**** Datasetrijen

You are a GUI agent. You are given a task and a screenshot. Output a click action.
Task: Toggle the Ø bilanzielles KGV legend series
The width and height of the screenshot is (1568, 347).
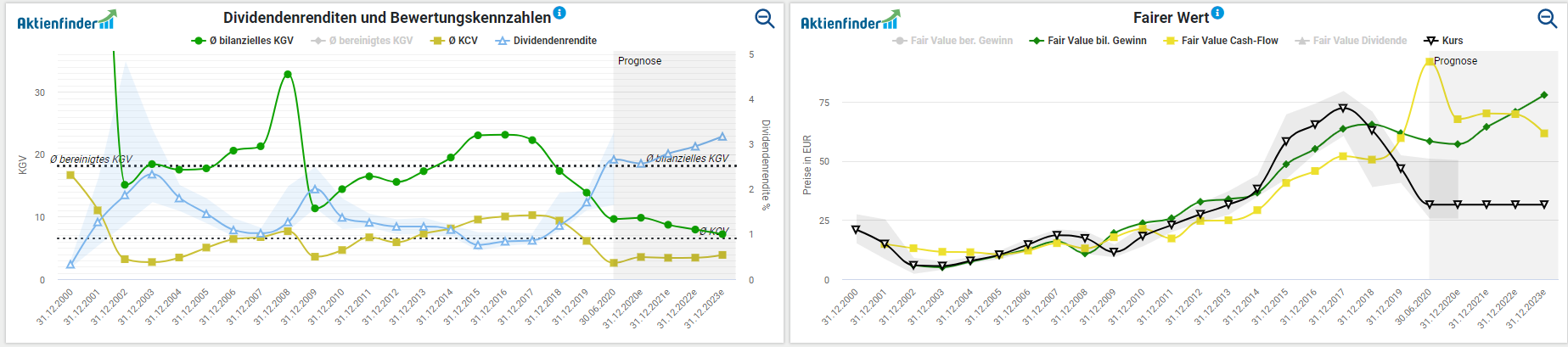click(243, 41)
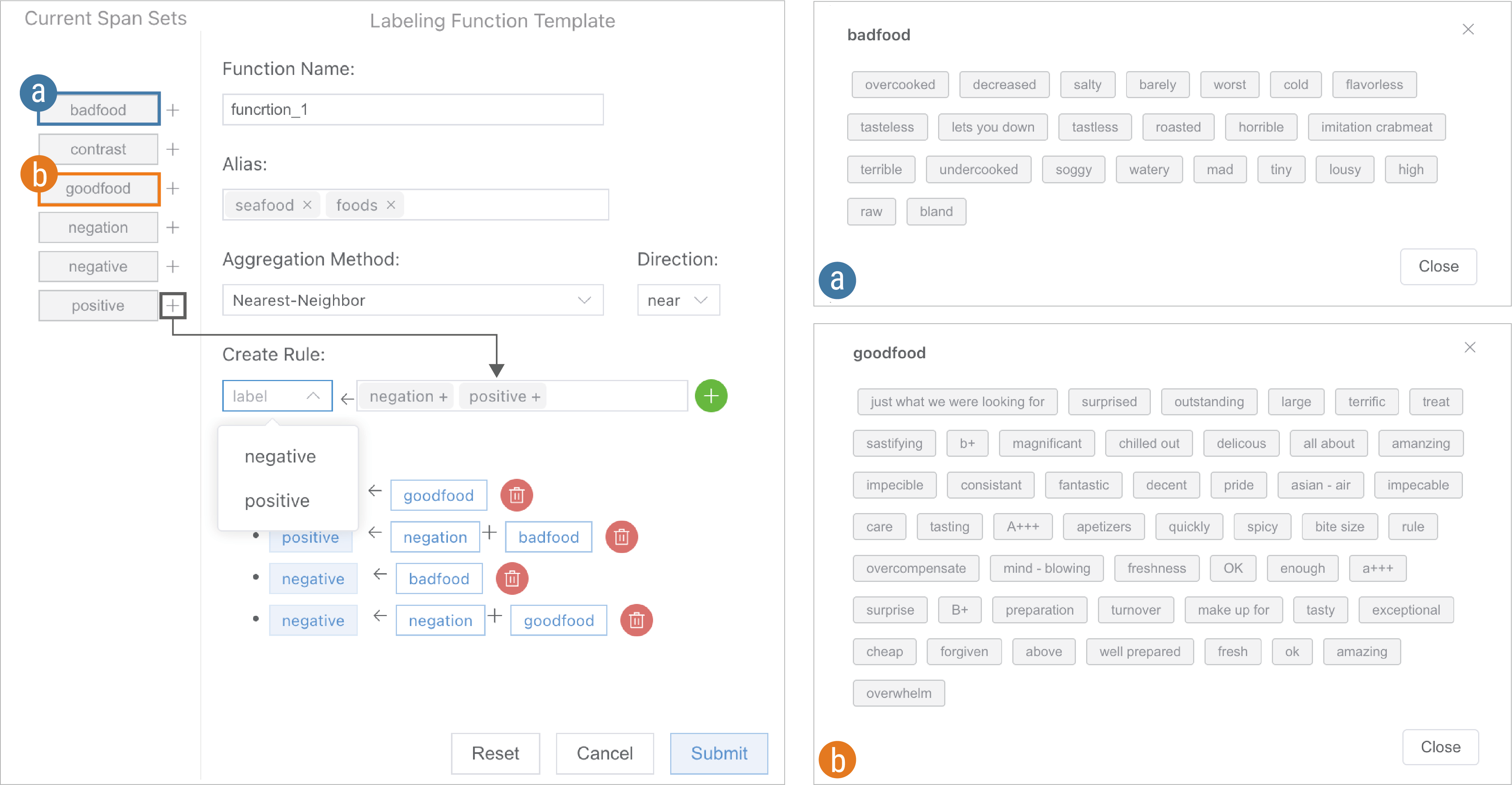
Task: Add the contrast span set via plus
Action: 172,149
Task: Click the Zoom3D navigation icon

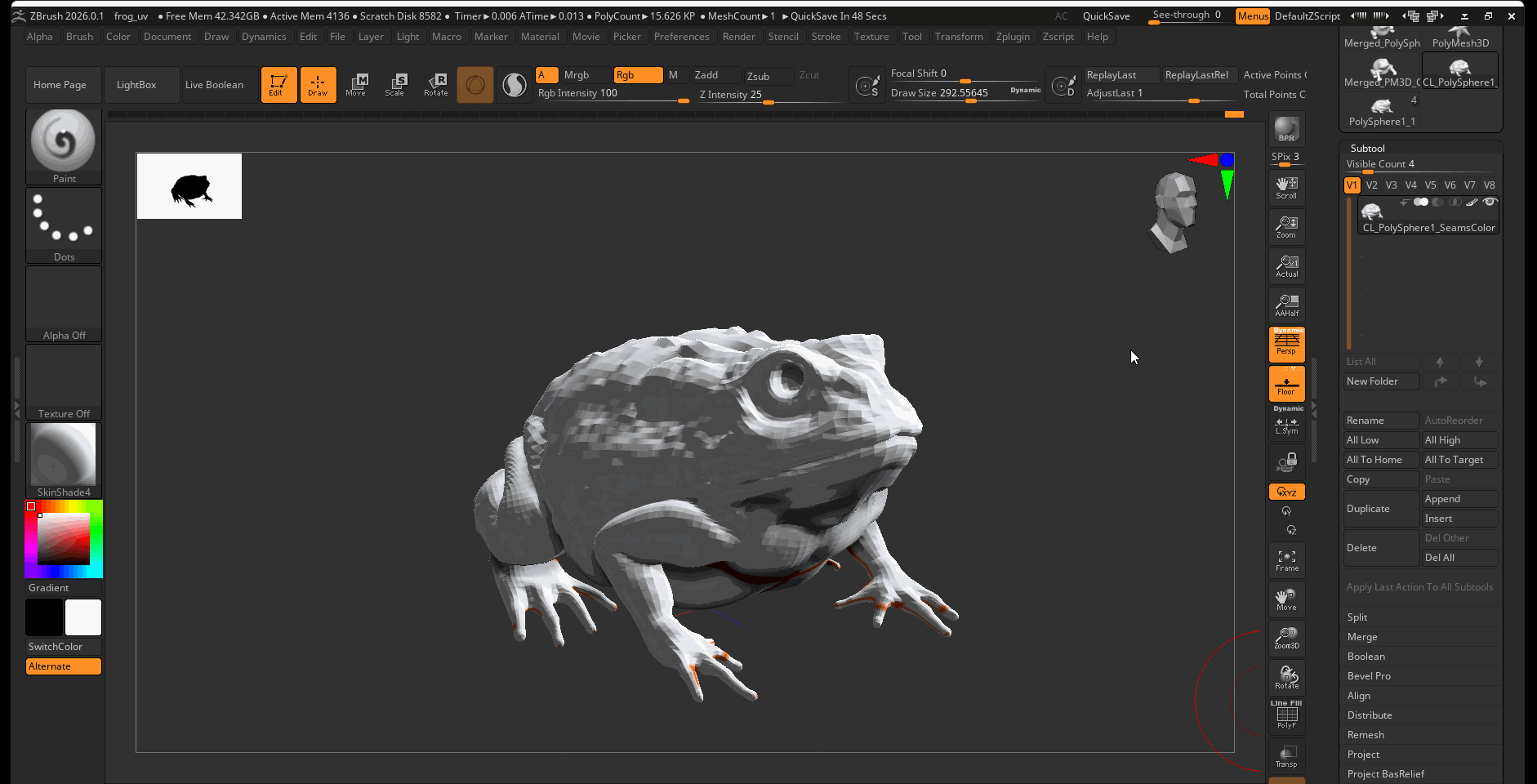Action: [x=1286, y=638]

********

Opdracht
Kopieer alle regels van het materiaal hierboven letterlijk en volledig. Laat de afbeeldingen weg.

Schriftelijk antwoord
You are a GUI agent. You are given a task and a screenshot. Output a click action.
Task: Toggle the Ø bilanzielles KGV legend series
The width and height of the screenshot is (1568, 347).
click(243, 41)
Task: Add the contrast span set via plus
Action: 172,149
Task: Click the Zoom3D navigation icon

Action: [x=1286, y=638]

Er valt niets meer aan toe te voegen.